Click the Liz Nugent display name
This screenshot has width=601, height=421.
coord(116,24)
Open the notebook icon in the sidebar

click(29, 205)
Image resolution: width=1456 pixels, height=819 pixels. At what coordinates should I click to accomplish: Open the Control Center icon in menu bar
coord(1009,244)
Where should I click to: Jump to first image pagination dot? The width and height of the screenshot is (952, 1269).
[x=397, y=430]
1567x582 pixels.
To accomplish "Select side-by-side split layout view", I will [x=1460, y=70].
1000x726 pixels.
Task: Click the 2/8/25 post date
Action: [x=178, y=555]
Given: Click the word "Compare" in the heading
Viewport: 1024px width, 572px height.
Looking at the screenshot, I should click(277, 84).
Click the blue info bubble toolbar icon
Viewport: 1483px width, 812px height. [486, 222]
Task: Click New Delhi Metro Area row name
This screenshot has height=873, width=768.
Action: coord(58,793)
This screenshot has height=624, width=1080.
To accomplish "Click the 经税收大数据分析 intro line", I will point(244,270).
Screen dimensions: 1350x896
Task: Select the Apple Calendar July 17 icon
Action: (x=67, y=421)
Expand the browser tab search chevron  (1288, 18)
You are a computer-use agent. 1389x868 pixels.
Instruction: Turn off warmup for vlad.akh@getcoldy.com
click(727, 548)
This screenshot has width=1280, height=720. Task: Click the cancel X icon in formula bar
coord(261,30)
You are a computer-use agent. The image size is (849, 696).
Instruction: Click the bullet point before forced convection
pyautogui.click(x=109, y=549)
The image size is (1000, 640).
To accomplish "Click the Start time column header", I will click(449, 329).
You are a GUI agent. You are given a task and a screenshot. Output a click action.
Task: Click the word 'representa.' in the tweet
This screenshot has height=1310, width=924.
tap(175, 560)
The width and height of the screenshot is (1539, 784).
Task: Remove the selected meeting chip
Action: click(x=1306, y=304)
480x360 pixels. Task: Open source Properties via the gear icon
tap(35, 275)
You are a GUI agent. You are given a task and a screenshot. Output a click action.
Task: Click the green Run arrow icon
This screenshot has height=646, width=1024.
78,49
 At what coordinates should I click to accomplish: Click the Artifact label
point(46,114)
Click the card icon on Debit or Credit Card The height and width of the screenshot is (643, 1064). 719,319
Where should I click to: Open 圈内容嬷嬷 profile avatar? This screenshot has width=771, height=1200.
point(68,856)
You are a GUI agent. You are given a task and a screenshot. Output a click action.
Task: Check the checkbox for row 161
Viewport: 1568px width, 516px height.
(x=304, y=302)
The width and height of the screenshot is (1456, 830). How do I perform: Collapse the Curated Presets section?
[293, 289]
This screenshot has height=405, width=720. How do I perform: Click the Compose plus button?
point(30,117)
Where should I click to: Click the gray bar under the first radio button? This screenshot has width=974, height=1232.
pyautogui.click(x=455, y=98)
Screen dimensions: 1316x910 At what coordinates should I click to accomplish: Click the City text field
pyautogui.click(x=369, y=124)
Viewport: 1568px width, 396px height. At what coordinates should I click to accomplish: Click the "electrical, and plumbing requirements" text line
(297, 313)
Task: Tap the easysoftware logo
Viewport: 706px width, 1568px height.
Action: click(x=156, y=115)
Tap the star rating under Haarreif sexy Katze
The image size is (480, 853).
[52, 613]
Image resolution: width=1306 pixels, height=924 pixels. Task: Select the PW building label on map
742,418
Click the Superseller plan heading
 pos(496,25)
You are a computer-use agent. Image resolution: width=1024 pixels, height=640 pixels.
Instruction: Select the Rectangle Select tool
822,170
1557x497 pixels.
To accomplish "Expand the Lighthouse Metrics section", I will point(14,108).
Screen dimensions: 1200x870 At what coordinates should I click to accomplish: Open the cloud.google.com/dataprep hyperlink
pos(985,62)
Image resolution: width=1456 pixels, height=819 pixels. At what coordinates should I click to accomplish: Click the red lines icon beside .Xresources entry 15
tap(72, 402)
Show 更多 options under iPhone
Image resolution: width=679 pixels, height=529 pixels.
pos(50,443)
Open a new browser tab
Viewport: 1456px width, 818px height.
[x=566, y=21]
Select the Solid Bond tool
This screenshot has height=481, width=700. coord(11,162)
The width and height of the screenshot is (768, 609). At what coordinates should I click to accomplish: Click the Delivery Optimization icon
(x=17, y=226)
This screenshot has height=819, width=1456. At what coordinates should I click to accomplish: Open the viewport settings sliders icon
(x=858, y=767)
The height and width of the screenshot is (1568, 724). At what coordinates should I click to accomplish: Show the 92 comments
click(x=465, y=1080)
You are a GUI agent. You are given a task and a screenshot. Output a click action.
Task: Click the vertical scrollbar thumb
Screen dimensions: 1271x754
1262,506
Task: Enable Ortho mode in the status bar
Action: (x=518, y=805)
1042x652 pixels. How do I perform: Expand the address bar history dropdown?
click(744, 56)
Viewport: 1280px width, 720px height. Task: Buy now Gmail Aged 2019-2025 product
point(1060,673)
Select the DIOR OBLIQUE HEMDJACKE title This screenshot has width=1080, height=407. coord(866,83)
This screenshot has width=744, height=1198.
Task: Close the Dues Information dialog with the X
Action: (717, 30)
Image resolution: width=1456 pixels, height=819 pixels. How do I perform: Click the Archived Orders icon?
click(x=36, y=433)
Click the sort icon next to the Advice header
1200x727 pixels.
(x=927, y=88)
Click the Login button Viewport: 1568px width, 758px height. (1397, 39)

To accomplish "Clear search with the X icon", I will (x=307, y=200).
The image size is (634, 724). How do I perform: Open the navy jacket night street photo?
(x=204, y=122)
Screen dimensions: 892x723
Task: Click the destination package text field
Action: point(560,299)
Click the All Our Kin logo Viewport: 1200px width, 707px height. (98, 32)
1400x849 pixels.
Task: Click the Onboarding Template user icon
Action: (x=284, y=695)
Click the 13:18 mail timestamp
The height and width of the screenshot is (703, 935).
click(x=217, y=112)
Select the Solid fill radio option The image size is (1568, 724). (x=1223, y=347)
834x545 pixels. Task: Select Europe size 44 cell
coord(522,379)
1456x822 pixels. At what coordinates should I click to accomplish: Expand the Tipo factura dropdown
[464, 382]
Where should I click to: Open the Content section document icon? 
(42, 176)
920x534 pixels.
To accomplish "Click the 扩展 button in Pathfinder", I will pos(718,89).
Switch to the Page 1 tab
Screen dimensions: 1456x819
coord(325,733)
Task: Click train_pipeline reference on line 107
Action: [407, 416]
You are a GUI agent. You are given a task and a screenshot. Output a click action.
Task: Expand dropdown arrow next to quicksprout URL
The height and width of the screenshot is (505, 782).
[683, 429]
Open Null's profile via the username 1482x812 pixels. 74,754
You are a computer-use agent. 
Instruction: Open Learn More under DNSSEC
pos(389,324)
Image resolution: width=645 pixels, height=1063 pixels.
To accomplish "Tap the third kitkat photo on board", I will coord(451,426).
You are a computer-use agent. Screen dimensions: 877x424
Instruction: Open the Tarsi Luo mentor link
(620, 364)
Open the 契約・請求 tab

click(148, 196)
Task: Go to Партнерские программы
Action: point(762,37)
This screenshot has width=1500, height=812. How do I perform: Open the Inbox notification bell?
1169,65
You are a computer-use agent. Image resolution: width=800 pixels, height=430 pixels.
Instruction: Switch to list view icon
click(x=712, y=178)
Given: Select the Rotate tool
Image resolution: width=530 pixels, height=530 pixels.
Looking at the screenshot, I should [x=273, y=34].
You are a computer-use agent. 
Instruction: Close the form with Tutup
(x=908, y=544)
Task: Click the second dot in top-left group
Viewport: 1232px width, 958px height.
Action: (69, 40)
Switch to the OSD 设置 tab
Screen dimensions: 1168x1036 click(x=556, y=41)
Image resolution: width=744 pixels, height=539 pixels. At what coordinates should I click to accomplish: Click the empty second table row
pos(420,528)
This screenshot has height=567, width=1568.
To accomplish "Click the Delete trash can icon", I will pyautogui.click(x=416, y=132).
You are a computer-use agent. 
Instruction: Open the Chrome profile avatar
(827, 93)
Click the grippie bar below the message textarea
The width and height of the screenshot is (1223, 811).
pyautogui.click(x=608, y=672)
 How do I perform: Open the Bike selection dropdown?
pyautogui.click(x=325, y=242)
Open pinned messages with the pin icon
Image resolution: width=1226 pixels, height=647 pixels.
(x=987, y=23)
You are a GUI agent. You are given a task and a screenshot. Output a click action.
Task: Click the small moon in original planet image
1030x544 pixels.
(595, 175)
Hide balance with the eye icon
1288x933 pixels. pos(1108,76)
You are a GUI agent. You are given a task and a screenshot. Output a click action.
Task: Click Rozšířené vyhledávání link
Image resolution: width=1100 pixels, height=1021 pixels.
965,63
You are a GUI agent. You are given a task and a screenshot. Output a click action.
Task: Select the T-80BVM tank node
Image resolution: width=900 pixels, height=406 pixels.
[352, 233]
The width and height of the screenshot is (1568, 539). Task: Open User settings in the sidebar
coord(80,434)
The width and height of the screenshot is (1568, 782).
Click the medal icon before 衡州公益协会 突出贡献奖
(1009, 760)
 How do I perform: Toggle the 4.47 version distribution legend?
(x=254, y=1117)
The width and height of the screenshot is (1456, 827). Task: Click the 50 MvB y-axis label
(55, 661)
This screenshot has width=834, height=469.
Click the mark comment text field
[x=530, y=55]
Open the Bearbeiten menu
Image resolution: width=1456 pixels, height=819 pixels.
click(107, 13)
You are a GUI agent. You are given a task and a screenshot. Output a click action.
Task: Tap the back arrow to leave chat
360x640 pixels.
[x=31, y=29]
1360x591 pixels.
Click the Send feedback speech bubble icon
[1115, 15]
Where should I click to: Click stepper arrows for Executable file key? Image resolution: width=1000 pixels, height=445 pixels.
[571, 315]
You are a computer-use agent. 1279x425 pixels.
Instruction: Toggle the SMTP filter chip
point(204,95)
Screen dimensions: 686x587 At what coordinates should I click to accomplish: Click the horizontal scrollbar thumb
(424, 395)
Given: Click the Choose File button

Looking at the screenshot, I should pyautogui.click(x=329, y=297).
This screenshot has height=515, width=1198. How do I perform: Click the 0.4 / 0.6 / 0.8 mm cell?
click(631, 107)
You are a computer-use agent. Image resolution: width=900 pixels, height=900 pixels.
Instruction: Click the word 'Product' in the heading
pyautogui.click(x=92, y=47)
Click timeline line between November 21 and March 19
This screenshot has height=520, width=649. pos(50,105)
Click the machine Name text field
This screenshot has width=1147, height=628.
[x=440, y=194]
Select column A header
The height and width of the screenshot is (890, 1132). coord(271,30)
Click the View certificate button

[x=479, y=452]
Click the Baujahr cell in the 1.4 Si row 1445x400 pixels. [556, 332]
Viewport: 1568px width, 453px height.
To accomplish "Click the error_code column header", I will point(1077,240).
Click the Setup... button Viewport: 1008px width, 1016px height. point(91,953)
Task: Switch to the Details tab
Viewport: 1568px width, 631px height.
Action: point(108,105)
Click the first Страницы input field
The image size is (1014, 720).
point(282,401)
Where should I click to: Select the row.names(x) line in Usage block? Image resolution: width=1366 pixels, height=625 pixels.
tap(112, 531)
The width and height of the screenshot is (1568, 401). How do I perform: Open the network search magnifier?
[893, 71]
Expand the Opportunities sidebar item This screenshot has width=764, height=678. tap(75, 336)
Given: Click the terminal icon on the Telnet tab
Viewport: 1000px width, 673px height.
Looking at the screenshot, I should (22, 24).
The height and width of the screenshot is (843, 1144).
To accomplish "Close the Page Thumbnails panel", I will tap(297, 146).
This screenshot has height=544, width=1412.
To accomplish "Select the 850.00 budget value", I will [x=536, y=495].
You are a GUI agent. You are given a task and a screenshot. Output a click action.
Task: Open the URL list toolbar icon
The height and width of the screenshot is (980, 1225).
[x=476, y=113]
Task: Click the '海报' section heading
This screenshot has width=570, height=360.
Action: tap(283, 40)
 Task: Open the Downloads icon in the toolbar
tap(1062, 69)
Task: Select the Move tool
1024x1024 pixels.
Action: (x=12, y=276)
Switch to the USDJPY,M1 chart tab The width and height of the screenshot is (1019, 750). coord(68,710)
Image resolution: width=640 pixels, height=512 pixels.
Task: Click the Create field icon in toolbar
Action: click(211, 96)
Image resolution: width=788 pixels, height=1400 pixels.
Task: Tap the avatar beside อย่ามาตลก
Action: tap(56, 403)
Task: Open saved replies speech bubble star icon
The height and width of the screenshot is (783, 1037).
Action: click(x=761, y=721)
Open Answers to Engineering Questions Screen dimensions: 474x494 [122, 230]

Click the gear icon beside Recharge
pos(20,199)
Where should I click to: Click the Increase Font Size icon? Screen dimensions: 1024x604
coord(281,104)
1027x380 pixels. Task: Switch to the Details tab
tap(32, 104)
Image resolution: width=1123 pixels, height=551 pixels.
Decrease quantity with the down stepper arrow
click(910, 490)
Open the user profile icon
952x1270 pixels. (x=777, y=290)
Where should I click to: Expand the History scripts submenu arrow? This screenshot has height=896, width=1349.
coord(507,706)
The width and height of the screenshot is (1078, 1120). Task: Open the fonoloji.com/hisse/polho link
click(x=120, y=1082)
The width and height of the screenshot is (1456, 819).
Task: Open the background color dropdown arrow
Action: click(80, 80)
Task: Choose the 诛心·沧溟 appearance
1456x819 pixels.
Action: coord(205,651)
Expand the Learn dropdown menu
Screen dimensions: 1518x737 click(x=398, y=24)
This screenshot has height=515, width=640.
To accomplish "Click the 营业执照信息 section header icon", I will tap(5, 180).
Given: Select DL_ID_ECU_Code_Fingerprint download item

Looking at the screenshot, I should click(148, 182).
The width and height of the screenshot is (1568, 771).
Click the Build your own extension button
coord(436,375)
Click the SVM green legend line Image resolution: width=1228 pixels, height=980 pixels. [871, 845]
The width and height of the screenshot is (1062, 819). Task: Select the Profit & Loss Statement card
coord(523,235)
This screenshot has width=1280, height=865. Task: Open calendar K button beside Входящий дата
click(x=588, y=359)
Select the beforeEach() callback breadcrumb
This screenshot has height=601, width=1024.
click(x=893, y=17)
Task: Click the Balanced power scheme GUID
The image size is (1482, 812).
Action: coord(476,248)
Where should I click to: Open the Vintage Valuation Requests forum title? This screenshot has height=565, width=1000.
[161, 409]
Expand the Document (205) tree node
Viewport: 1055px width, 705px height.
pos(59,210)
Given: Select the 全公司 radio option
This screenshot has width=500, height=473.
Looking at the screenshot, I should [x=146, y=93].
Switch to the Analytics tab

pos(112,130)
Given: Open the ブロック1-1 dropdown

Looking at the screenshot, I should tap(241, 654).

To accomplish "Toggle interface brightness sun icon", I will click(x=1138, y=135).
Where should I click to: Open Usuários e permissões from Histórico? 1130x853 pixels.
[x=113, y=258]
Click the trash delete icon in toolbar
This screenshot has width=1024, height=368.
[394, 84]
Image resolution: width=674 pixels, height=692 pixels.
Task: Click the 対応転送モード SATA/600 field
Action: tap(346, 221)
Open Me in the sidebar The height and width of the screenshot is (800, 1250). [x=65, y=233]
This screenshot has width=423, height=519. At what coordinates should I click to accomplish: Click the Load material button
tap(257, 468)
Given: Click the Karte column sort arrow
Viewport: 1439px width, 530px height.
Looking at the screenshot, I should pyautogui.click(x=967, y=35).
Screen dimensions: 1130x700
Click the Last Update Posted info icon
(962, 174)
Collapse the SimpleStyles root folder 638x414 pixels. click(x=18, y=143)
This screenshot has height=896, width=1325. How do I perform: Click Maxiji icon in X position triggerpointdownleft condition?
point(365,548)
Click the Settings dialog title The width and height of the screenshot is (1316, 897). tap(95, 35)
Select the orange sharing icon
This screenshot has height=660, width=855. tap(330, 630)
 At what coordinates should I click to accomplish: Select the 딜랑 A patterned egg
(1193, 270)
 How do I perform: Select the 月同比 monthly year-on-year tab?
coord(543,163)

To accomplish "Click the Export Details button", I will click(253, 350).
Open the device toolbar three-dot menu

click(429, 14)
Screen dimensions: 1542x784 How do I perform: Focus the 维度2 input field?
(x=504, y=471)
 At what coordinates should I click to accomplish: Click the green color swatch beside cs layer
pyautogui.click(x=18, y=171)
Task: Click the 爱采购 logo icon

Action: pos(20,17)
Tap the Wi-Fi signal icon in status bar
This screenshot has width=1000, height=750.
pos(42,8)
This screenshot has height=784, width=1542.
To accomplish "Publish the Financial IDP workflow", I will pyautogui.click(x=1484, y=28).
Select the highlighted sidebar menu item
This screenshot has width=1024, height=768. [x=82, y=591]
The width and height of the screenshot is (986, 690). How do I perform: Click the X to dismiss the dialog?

» **Short exercise**
Please copy out everything from the line containing "Where should I click to: Open 圈内容嬷嬷" down to the line containing "Action: click(x=156, y=115)", substituting "Display" for "Viewport" and leaving all else unchanged.

» **Expected answer**
Where should I click to: Open 圈内容嬷嬷 profile avatar? This screenshot has width=771, height=1200.
point(68,856)
You are a GUI agent. You are given a task and a screenshot. Output a click action.
Task: Check the checkbox for row 161
Display: 1568px width, 516px height.
(x=304, y=302)
The width and height of the screenshot is (1456, 830). How do I perform: Collapse the Curated Presets section?
[293, 289]
This screenshot has height=405, width=720. How do I perform: Click the Compose plus button?
point(30,117)
Where should I click to: Click the gray bar under the first radio button? This screenshot has width=974, height=1232.
pyautogui.click(x=455, y=98)
Screen dimensions: 1316x910 At what coordinates should I click to accomplish: Click the City text field
pyautogui.click(x=369, y=124)
Display: 1568px width, 396px height. At what coordinates should I click to accomplish: Click the "electrical, and plumbing requirements" text line
(297, 313)
Task: Tap the easysoftware logo
Display: 706px width, 1568px height.
Action: click(x=156, y=115)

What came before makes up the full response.